GOAL
Add -96 to every coordinate in the answers from the line containing "Toggle visibility eye for user_prop13" through the end of the records. Write out only those lines again, requests included, and leave out the pictures.
▬▬▬
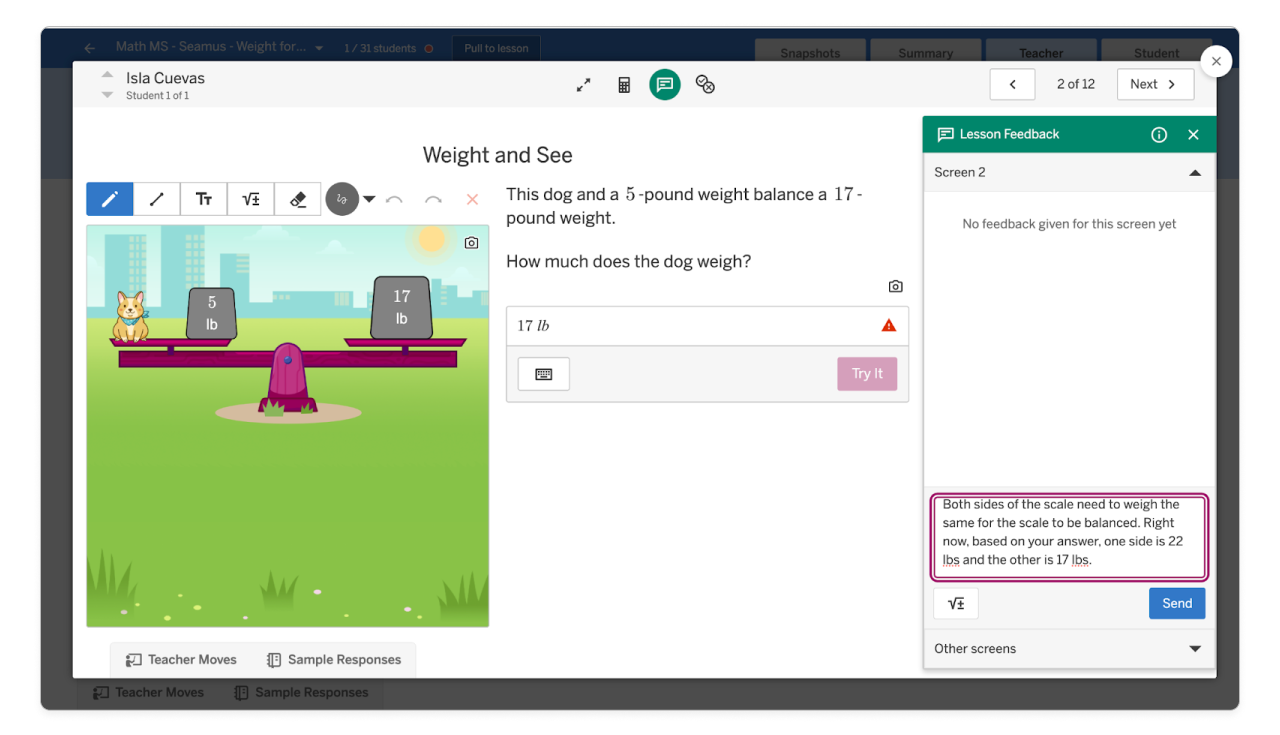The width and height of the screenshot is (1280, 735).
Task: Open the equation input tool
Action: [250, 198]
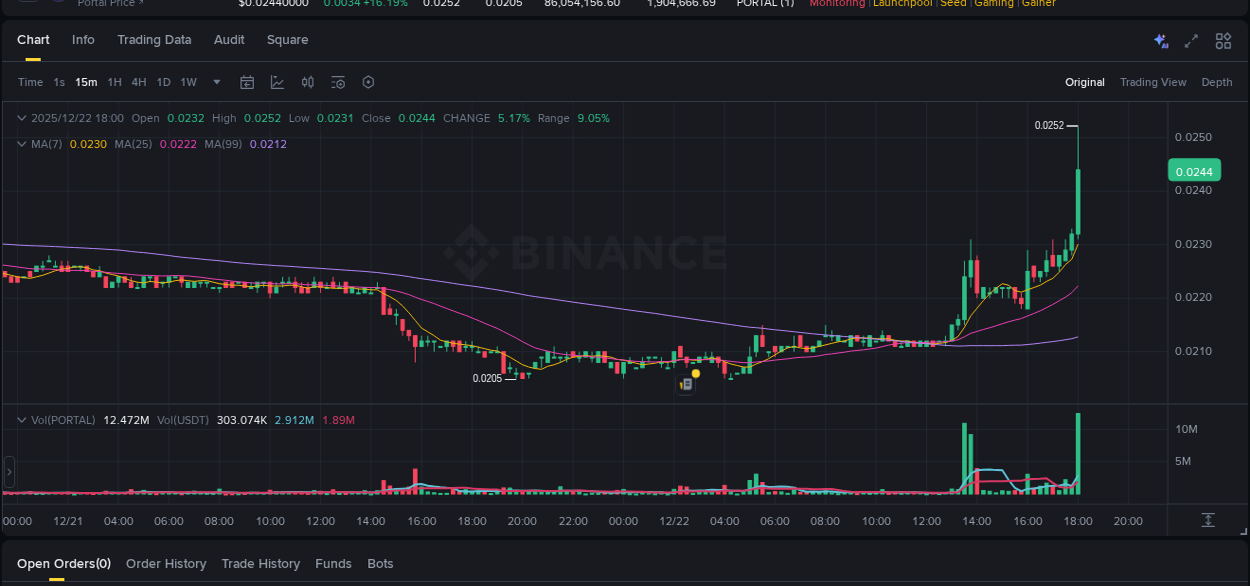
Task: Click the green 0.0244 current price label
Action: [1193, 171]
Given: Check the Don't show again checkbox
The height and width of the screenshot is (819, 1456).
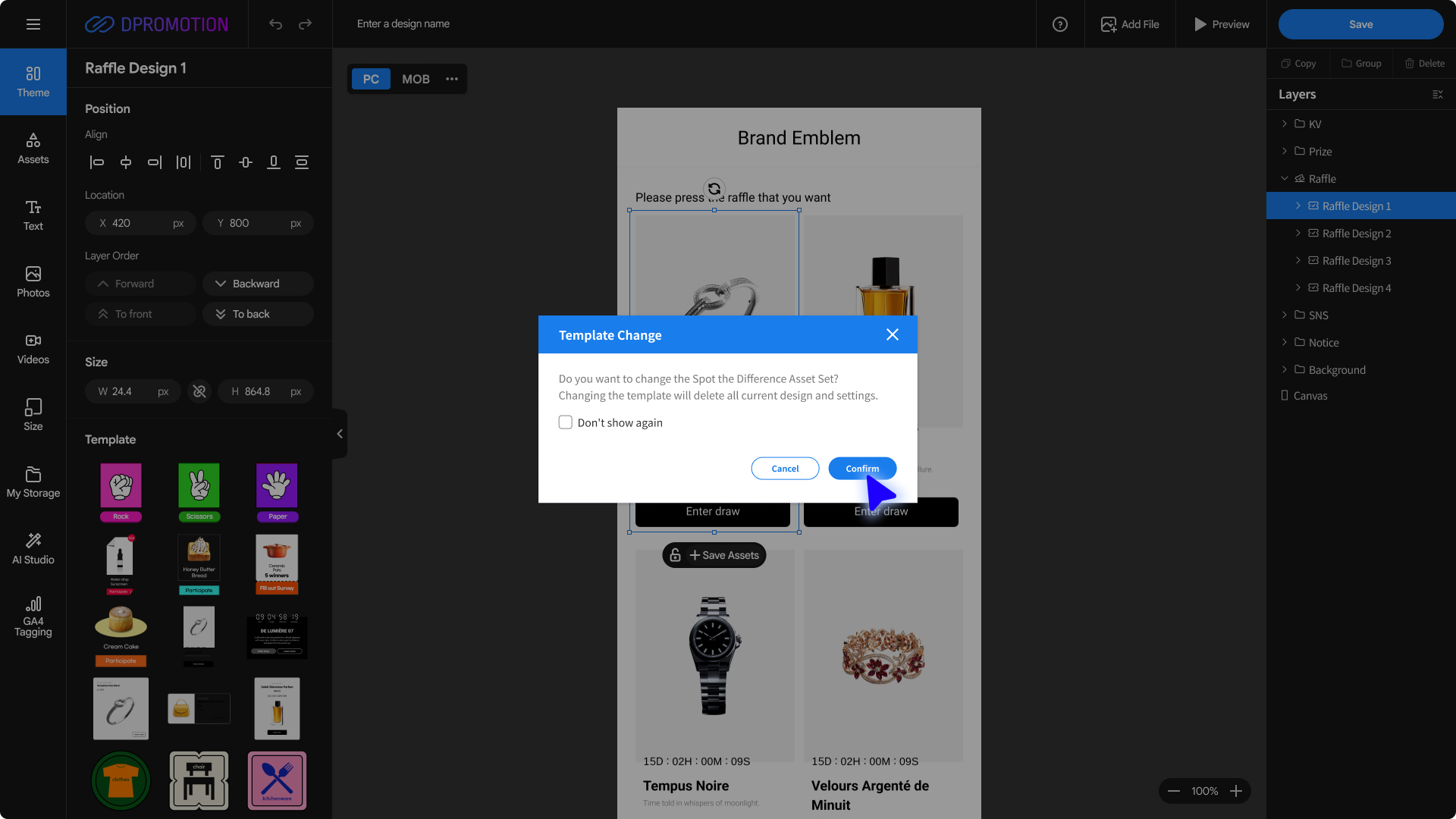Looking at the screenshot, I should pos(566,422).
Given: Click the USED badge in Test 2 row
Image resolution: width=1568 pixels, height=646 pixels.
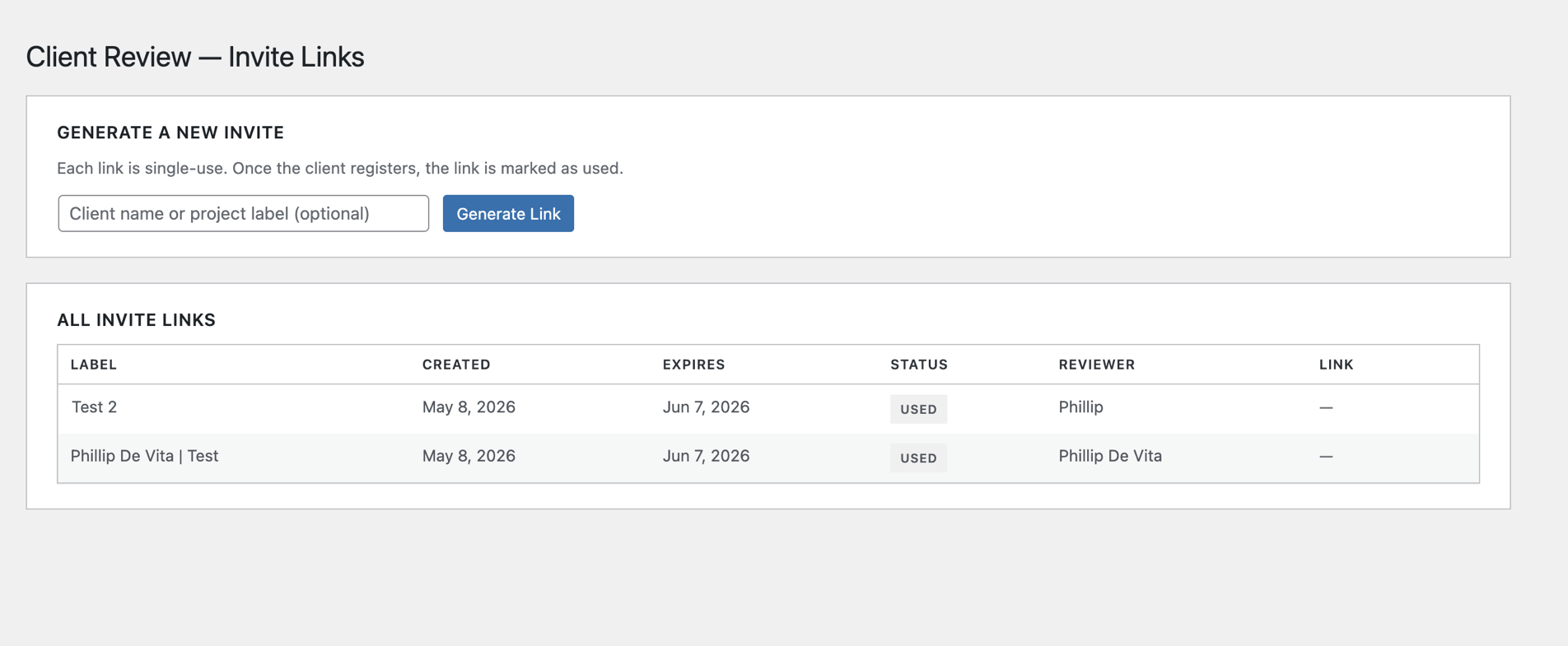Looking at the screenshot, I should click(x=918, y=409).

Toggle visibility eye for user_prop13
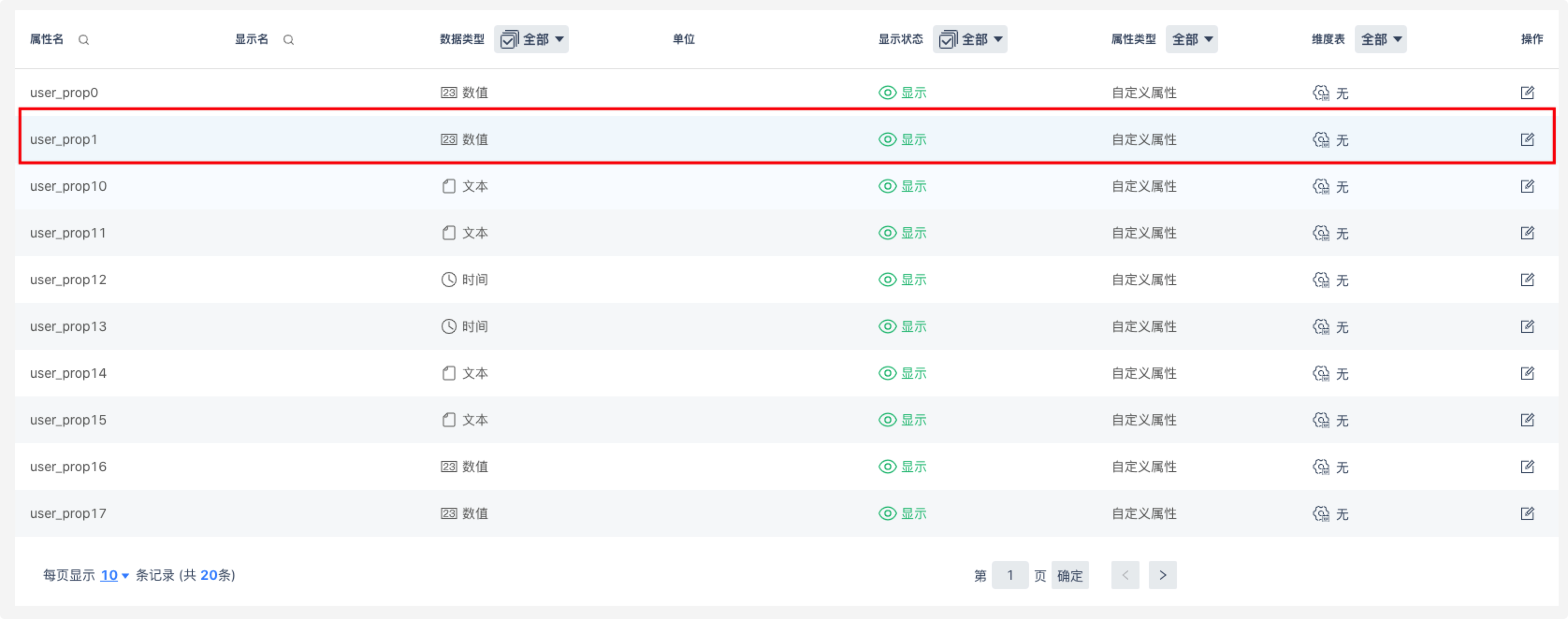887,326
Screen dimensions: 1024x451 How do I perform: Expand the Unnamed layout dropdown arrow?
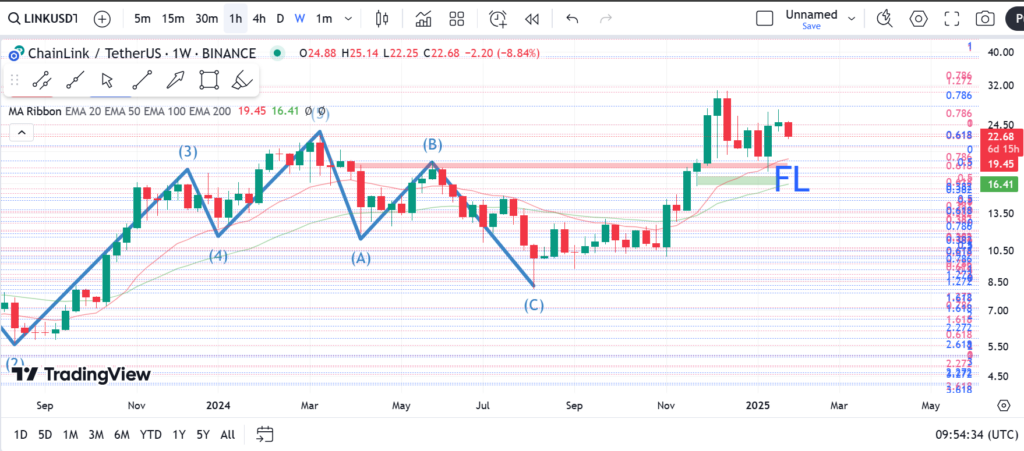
▬▬▬
TASK OUTPUT
Toggle visibility eye for user_prop13
791,230
Screen dimensions: 1024x451 How do I perform: Expand the Unnamed layout dropdown arrow?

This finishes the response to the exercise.